Your instructions =>
Look over the entries that follow. Report how many lines contain "will", with nothing else.
——————————
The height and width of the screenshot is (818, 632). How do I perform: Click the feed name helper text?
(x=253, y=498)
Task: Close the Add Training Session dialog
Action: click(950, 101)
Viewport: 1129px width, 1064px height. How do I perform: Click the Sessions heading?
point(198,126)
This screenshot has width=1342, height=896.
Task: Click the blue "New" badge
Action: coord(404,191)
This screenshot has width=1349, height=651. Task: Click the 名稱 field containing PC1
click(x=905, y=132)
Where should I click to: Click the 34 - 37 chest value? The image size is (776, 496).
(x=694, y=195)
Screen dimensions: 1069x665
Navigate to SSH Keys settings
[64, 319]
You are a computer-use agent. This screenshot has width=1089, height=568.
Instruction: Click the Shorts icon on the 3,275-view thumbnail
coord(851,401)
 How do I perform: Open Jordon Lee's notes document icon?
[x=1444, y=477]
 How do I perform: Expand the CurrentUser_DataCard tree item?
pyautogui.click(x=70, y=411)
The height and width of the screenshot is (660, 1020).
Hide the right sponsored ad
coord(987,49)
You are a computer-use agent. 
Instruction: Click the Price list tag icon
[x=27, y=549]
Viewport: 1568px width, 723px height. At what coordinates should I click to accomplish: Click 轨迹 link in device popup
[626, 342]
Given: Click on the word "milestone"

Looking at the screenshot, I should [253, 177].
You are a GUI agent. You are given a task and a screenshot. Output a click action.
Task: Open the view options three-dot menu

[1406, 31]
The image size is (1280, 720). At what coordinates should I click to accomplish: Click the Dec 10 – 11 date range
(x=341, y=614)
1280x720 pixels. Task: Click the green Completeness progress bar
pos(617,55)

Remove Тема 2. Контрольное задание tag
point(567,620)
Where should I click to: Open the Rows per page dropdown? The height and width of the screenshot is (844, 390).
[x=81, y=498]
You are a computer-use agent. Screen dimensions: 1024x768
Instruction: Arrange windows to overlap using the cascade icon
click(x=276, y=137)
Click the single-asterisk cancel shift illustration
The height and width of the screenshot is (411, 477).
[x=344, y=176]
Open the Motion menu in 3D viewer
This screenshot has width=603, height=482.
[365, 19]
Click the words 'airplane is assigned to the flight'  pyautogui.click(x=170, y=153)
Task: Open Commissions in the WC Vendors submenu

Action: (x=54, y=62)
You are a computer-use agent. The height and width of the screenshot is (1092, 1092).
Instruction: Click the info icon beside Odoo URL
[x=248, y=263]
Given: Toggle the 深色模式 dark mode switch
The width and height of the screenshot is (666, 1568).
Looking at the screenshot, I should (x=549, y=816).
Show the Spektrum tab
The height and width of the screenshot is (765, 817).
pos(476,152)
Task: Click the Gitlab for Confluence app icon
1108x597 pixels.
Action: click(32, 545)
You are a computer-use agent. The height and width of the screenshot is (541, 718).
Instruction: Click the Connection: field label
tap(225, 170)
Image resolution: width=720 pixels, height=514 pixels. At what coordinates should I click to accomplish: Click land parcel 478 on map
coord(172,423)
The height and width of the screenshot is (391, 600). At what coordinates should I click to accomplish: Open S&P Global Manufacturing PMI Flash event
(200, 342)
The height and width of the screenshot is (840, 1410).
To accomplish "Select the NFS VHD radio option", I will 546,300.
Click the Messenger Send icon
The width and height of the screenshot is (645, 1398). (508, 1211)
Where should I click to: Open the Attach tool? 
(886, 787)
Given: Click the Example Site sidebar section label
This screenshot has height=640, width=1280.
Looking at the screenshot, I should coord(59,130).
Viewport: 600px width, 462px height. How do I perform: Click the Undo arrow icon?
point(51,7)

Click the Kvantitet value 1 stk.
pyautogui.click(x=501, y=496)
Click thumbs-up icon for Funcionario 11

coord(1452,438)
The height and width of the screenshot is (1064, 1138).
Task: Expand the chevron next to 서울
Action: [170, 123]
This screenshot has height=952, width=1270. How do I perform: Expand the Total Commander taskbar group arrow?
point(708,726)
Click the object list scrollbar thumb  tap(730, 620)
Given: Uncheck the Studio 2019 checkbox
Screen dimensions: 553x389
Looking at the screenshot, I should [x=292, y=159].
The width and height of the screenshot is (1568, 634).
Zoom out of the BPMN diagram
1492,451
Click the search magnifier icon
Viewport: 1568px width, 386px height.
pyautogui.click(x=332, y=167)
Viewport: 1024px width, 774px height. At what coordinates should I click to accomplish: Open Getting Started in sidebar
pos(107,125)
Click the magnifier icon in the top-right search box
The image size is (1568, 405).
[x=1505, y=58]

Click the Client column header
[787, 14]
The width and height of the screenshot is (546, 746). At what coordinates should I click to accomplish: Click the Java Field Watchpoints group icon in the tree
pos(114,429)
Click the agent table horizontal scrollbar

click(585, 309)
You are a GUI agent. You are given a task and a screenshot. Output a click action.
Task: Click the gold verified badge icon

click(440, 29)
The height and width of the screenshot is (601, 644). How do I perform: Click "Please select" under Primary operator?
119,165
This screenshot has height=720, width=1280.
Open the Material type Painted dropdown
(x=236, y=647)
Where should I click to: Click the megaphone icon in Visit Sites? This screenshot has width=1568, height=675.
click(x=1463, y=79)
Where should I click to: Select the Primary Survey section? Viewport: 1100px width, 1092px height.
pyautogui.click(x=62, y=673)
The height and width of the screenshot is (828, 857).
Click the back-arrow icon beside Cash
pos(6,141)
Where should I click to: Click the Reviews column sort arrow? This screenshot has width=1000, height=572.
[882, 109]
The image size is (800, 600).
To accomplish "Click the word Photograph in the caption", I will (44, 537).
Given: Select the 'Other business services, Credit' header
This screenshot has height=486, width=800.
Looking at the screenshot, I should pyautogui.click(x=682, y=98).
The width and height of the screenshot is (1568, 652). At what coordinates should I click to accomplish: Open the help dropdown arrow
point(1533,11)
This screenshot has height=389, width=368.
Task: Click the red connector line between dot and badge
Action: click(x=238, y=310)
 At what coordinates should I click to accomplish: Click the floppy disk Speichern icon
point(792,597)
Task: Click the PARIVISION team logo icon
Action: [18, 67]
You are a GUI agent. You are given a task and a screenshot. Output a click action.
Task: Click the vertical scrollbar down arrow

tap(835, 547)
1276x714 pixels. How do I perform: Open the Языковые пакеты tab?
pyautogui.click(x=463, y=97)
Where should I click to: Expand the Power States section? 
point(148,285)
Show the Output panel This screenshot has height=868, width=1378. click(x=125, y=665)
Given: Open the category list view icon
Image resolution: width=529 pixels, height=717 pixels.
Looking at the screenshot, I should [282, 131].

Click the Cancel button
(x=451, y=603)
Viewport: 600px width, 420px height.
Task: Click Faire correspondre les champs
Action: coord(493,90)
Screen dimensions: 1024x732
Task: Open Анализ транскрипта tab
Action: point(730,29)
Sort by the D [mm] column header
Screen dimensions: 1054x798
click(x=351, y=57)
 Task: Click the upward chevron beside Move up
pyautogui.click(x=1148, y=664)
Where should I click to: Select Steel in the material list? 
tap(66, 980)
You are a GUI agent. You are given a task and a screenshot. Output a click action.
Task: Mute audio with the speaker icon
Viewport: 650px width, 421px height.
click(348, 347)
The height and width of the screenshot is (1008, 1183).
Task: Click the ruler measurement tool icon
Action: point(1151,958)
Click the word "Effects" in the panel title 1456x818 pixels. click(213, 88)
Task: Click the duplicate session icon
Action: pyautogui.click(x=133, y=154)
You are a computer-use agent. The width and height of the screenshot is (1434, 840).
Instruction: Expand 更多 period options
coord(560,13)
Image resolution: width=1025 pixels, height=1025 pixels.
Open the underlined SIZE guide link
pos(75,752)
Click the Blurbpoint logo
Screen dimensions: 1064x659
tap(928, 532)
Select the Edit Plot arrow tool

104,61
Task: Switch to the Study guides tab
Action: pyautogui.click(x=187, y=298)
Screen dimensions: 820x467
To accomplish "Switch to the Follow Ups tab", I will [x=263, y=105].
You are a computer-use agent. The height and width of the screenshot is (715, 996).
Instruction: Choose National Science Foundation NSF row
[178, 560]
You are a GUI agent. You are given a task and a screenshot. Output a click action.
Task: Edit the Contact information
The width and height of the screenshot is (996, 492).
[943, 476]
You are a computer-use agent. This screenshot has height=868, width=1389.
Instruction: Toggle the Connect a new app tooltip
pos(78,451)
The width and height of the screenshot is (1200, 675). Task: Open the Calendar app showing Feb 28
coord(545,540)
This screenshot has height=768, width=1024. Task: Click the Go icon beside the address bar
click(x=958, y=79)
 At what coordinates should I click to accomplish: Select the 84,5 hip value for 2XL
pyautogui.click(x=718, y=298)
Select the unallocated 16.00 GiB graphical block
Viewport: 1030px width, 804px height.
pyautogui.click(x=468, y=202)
——————————
Final answer =>
3